La Croce Rossa ha supplicato chiunque avesse preso i dati di non divulgarli o condividerli e ha affermato che erano state raccolte informazioni riservate su 515.000 persone, molte delle quali vittime vulnerabili della guerra. I dati provenivano da oltre 60 società nazionali di Croce Rossa e Mezzaluna Rossa in tutto il mondo.
L’organismo con sede a Ginevra ha affermato che i criminali informatici hanno preso di mira una società esterna in Svizzera utilizzata dal CICR per archiviare i dati. Non vi è alcun segno che i dati siano trapelati, ma il CICR ha dovuto chiudere il sistema che utilizza per riunire le famiglie separate dalla guerra.
Il direttore generale del CICR, Robert Mardini, ha affermato che l’hacking mette maggiormente a rischio le persone vulnerabili.

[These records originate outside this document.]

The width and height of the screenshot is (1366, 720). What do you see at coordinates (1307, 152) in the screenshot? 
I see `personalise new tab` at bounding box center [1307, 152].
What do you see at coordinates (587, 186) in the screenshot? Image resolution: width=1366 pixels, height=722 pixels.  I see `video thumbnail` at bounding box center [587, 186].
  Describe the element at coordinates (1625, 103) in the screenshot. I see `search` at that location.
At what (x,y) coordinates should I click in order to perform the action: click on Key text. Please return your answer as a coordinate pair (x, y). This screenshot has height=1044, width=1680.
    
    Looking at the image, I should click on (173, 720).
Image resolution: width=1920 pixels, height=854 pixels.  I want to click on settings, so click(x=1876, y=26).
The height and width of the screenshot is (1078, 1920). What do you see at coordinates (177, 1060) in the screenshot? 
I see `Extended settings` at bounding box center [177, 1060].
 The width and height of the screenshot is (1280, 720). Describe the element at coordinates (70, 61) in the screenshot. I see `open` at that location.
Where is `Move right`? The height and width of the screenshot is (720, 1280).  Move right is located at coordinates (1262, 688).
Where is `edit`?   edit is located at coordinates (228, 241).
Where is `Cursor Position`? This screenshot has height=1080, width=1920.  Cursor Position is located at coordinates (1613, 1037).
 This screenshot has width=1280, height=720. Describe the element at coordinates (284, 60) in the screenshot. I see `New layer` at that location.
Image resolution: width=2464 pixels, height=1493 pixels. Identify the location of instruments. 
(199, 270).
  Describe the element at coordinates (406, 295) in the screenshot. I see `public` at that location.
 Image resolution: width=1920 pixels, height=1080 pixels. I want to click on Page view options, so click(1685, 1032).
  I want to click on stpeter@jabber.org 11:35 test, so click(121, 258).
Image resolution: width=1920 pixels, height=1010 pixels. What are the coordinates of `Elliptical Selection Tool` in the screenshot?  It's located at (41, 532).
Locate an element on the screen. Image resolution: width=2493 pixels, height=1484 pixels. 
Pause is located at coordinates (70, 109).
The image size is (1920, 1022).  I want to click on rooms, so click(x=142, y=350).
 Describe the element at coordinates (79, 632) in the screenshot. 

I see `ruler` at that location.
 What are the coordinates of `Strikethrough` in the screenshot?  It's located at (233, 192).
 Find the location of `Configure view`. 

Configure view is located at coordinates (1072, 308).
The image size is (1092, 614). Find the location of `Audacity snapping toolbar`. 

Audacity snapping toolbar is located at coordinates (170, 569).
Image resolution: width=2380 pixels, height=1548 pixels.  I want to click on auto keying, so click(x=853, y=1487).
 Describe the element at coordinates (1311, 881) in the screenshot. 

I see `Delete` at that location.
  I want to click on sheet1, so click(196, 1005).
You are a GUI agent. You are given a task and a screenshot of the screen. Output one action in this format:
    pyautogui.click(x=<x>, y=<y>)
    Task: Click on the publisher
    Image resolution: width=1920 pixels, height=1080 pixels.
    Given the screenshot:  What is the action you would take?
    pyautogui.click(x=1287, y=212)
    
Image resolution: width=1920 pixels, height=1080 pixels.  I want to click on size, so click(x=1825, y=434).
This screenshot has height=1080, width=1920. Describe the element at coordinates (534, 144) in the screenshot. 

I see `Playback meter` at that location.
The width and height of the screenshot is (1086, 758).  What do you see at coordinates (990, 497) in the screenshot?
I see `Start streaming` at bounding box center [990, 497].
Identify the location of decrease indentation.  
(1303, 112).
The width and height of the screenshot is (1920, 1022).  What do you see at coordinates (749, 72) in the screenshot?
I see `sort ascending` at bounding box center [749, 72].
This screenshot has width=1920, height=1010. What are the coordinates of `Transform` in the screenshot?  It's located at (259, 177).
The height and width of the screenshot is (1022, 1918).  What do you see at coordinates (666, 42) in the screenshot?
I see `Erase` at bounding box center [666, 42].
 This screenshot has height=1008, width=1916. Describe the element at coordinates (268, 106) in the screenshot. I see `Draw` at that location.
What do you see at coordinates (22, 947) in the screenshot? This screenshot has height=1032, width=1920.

“Un attacco ai dati delle persone scomparse rende ancora più difficili da sopportare l’angoscia e la sofferenza”
ha affermato Mardini.
“Siamo tutti sconvolti e perplessi dal fatto che queste informazioni umanitarie siano prese di mira e compromesse”.
E ha invitato i responsabili a
“fare la cosa giusta: non condividere, vendere, divulgare o utilizzare in altro modo questi dati”.
Ma vogliamo fare un riflessione: se i criminali informatici prendono di mira gli ospedali, bloccando il pronto soccorso e arrecando e le visite specialistiche, avranno coscienza per evitare la divulgazione o la rivendita di queste informazioni?